* **VORLIEGENDER TEXTAUSZUG**:
● ● ●

Vorgestellt // Chinese Silk and Videotape : Crossover ohne Krampf im Trommelfell
Chinese Silk and Videotape nehmen uns mit auf ihre persönliche Reise durch die Musikgeschichte – und das nicht ohne Hindernisse. Fernbeziehungen muss man eben auch erst mal können.
Sie sind gekommen, um …
... alles, was sie wissen und können, in einen Topf zu schmeißen. Die fünf Mittzwanziger aus München spielen schon länger in Bands und kennen sich in allen wichtigen Genres aus: Rock, Punk, HipHop, Blues und sogar Metal.
Musik für …
... Menschen, die gerne in orchestralem Poprock schwelgen und keinen Krampf im Trommelfell kriegen, wenn sie das Wort "Crossover" hören.
Sie schmeißen alles hin, wenn …
... Schweine fliegen lernen, also hoffentlich nie. Chinese Silk and Videotape haben sogar schon eine Fernbeziehung überlebt. Während Gitarrist Markus für ein Jahr in London war, haben sie mit Hilfe ihrer Notebooks weiter Songs geschrieben und stundenlange Skype-Telefonate überstanden.
Bester Moment ...

● ● ●

* **AUFGABEN**:
(a) Beantworte anhand des Bandporträts:
(i) Aus welcher Stadt stammen die fünf Bandmitglieder?
(ii) Wie lange war Gitarrist Markus in London?
(iii) Welches Wort sollen Hörer der Band ohne Krampf im Trommelfell ertragen?
(b) Gib aus dem Bandporträt den Abschnitt wortgetreu wieder, der bei „Sie schmeißen alles“ beginnt und bei „stundenlange Skype-Telefonate überstanden.“ endet.
(c) Fasse den Absatz des Bandporträts, der mit „Schweine fliegen lernen“ beginnt, als Stichpunktliste zusammen.

[Gespeicherte Einträge]
● ● ●

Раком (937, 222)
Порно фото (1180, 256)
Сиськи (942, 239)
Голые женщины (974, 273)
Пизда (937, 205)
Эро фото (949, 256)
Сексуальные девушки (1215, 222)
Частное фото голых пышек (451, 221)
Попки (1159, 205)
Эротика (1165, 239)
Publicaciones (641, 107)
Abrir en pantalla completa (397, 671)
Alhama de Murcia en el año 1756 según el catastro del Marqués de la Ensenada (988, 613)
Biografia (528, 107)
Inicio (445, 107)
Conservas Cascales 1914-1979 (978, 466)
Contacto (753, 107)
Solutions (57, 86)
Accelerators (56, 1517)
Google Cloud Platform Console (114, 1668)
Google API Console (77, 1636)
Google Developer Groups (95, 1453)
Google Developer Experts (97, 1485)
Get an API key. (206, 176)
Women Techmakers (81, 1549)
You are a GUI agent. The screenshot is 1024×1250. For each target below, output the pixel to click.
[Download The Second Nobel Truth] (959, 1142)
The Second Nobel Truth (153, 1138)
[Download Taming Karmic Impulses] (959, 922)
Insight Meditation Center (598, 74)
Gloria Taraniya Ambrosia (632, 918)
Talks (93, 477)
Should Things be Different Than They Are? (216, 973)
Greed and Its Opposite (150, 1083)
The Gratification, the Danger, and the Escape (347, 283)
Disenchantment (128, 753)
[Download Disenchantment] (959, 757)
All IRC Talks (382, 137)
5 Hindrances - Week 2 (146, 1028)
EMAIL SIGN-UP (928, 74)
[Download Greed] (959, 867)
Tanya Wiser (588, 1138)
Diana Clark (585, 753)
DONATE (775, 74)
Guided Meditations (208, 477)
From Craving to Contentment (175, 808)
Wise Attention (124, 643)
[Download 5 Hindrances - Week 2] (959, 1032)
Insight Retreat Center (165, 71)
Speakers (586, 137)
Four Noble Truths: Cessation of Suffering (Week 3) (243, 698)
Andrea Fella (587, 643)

● ● ●

* **LÖSUNGEN**:
(a)
(i) Aus München.
(ii) Ein Jahr.
(iii) Das Wort „Crossover“.

(b)
Sie schmeißen alles hin, wenn …
... Schweine fliegen lernen, also hoffentlich nie. Chinese Silk and Videotape haben sogar schon eine Fernbeziehung überlebt. Während Gitarrist Markus für ein Jahr in London war, haben sie mit Hilfe ihrer Notebooks weiter Songs geschrieben und stundenlange Skype-Telefonate überstanden.

(c)
- Chinese Silk and Videotape hören erst auf, wenn Schweine fliegen lernen, also hoffentlich nie.
- Die Band hat schon eine Fernbeziehung überlebt.
- Gitarrist Markus war ein Jahr lang in London.
- In dieser Zeit schrieb die Band mithilfe von Notebooks weiter Songs und führte stundenlange Skype-Telefonate.